For the black and white work I did in The Hollywood Suites, I used a vintage Polaroid model 195 camera with on-camera flash, so I could see what I was doing immediately, making my next image a response to what I saw — an abstraction of the event, yet concrete enough as a thing in itself. Back at the studio I copied these prints onto high-speed 35mm film, developing it to maximize a crisp grain structure. There wasn’t much info in the original Polaroids and the sharp grain served to hold the surface…so, once again, it allowed me to play with the balance of content and formalism. Other than the process as described, I didn’t do any special manipulations of the images. With one exception: I tried a bit of intervention. I added some graphic elements to a few doors, using tape, string, rope and black yarn to “draw” on the walls themselves. Those elements became part of the image I then photographed. They were called ‘Bound Doors’.
Otherwise I rarely altered the walls or curtains, or posters or framed lithos. They were photographed as I found them. Flat white plaster walls in need of repair and paint. These were the lowest common denominators of such living spaces.
On one occasion, the model didn’t show up, and I found that I could explore the same issues by photographing the room itself – without the models. This discovery led to the next body of work: The Hollywood Suites (windows, mirrors, and doors). These were studies of the room – exploring the contained (content/me) through explorations of the container itself (the room) and how one takes on the nature of the other.
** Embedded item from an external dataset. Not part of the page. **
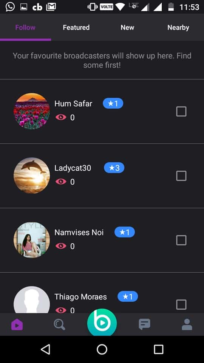
Task: Switch to the Featured tab
Action: 76,27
Essentially, the container became more interesting than the content it contained. I photographed the walls, windows, mirrors and doors. The articulated interface between inside and out, a perfect vehicle for what I was exploring coincidentally in psychoanalysis. I did that for another year. At some point I started focusing on the common indicators of a defined space, those elements that define for us an enclosed arena, like a room – corners, floor/wall/ceiling junctures. I would photograph parts of a room that way, in pieces, and then try to re-assemble the elements into something marginally credible, thereby exploring what it takes for us to conceptually accept that what we are seeing is, at least as a reference, real. Whereas in fact, the connection was fictitious.
-Steve Kahn, 2012
Steve Kahn (b. 1943, Los Angeles, CA, d. 2018, Berkeley, CA). Kahn’s works are in the collections of the J. Paul Getty Museum, Los Angeles; Museum of Modern Art, New York; the Los Angeles County Museum of Contemporary Art (LACMA); the San Francisco Museum of Modern Art; the Houston Museum of Fine Arts; the High Museum, Atlanta; and the Bibliothèque Nationale, Paris, among others. His monograph The Hollywood Suites 1974-76 was published by Nazraeli Press in 2014. Kahn was the focus of a retrospective exhibition at The de Young Fine Art Museum, San Francisco, in September 2018.